Request - Count the lines in the entries below that contain the word "Click". Give only the number.

Data to use -
☆ ☆ ☆

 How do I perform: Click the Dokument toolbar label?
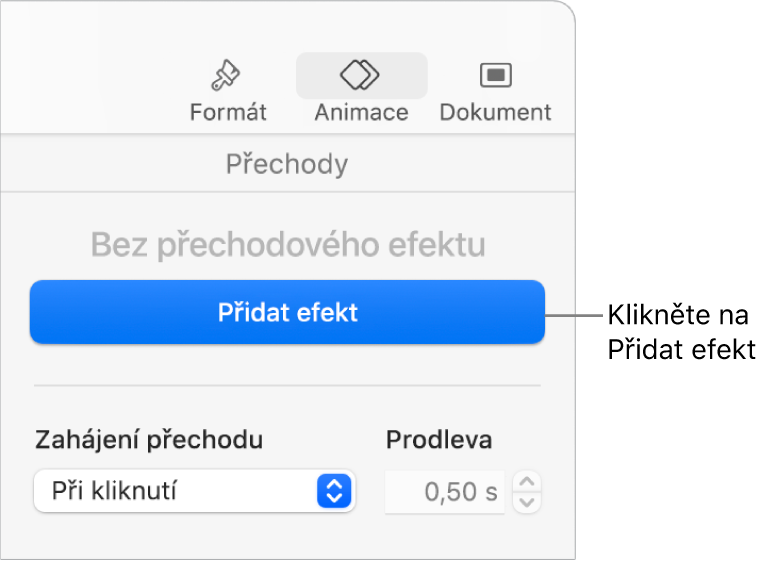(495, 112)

☆ ☆ ☆

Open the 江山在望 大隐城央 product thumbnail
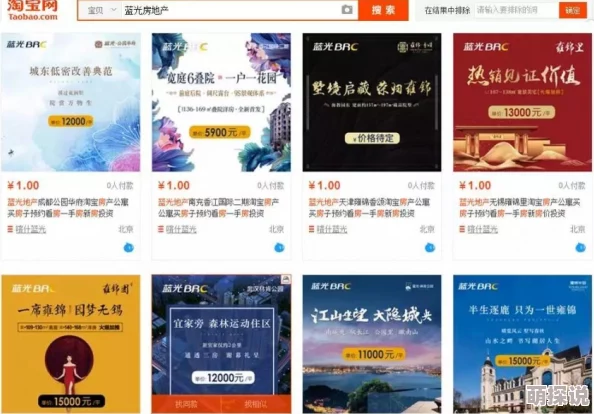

☆ ☆ ☆

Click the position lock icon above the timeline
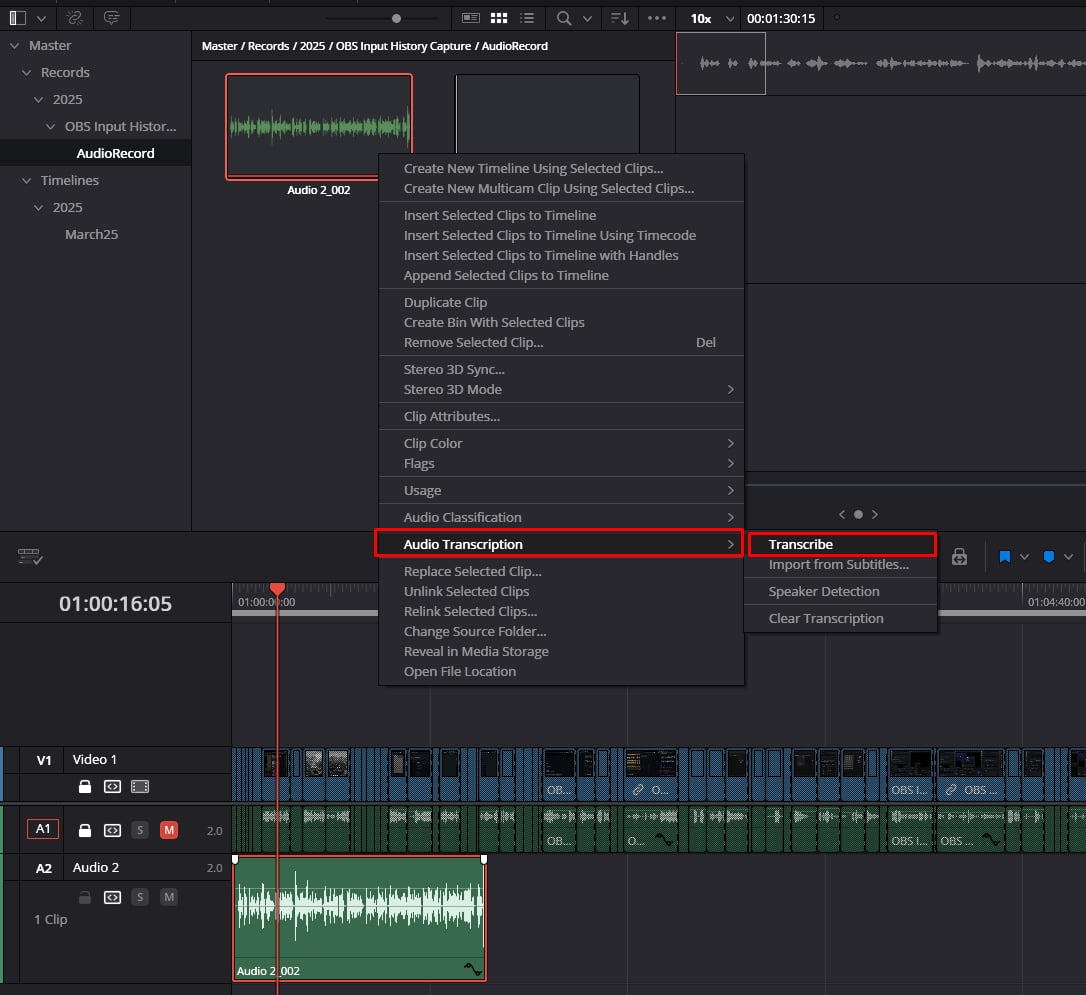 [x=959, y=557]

☆ ☆ ☆

Response to this task - 2